TASKS AND EXERCISES —
1: Translate this sentence from the article on the EU single market for insurance into Spanish: "An insurance licence in one Member State enables a company to carry on business in the other 24—the so-called ‘single passport’."
2: From the article on the EU single market for insurance, print the passage starting with "So with a basic" and going on through "coda to it.".

EXTRACT —

Issue 3, August 2006

 

Making the EU Single Market for Financial Services—
Insurance and Reinsurance

Marie-Louise RossiBy Marie-Louise Rossi

 

For many years, financial services regulation in the former European Community was fragmented. However, over the last two decades or so, a common framework for the regulation of banking (and latterly insurance) has been created across the European Union Member States. This process has culminated in the Financial Services Action Plan—although obstacles remain to full implementation.

 

The European Commission seems to have listened to industry when, in reaction to possible future proposals for legislation, it expressed a desire for a pause to allow for proper implementation

The form that this has now taken is one of mutual recognition of supervision between Member States, based on prudential controls, solvency and corporate governance by ‘fit and proper persons’. An insurance licence in one Member State enables a company to carry on business in the other 24—the so-called ‘single passport’. With separate Directives for life and non-life insurance, this regime covers both the insurance of commercial risks and individual consumers. (Earlier Directives had distinguished between ‘mass’, ie consumer and retail risks, and ‘large’, ie commercial risks.) There are some minimal reporting requirements in each Member State, but the EU has adopted a lead regulator model with the former Insurance Committee (of regulators, central bankers and finance ministries—formed with the statutory force of a Directive) evolving into the Committee of European Insurance and Occupational Pensions Supervisors (CEIOPS), under the Lamfalussy Process.

 

So with a basic framework in place, what next?

 

The last few years have seen formal completion of the single market for insurance and reinsurance with the introduction of the somewhat misleadingly named Mediation Directive, framework regulation for the distribution chain of insurance intermediaries and/or brokers, falling under the Financial Services Action Plan; and the Reinsurance Directive (bringing reinsurance into the ‘single passport’/licence framework), which was a coda to it.

DATA —
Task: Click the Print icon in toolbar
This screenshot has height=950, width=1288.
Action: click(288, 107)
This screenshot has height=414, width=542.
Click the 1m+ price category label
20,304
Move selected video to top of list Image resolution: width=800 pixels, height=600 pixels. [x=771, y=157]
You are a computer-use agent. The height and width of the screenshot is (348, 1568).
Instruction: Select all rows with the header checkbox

--

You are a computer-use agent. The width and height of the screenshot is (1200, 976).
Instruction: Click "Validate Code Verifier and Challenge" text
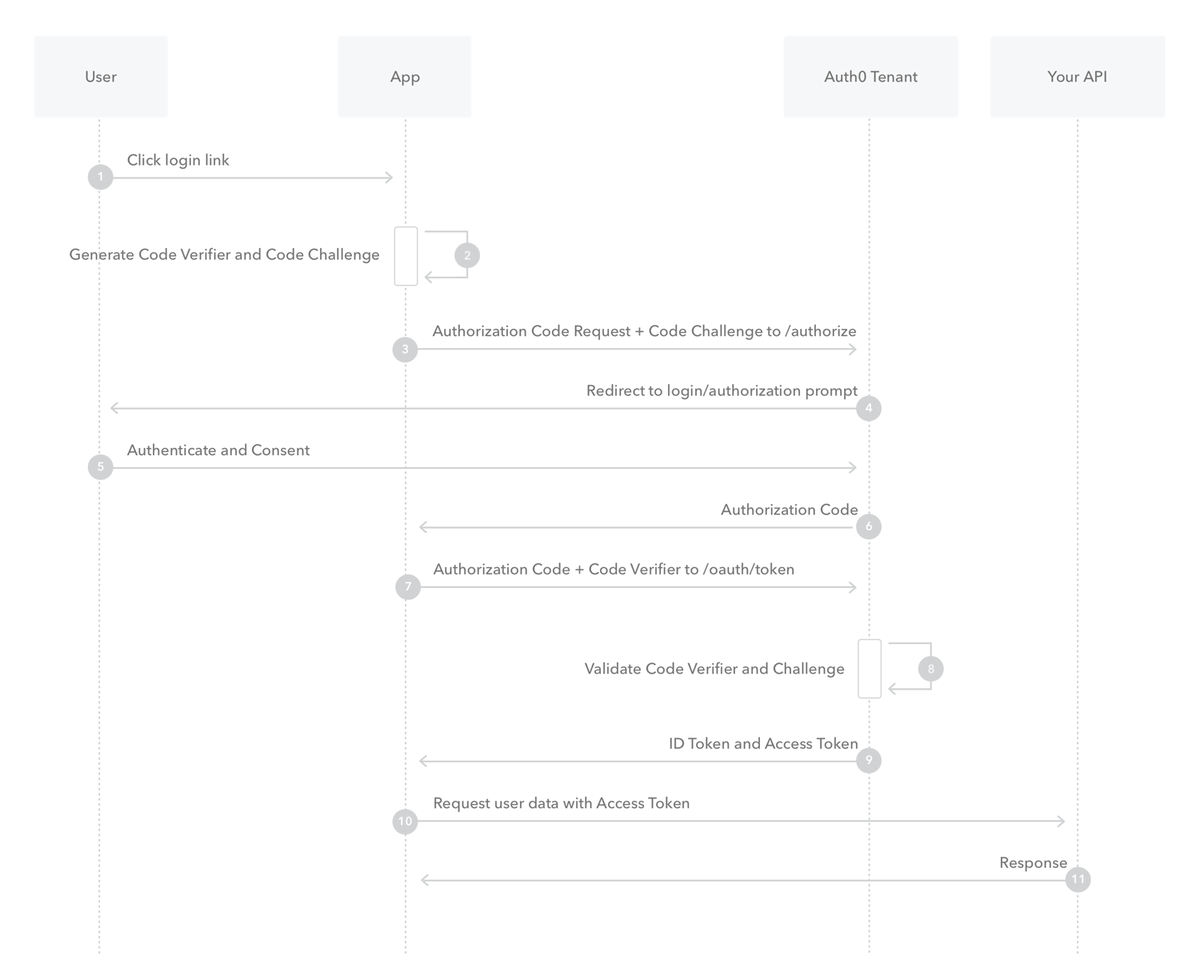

SOLUTION SET —
1: Una licencia de seguros en un Estado miembro permite a una empresa operar en los otros 24: el llamado «pasaporte único».

2:
So with a basic framework in place, what next?

 

The last few years have seen formal completion of the single market for insurance and reinsurance with the introduction of the somewhat misleadingly named Mediation Directive, framework regulation for the distribution chain of insurance intermediaries and/or brokers, falling under the Financial Services Action Plan; and the Reinsurance Directive (bringing reinsurance into the ‘single passport’/licence framework), which was a coda to it.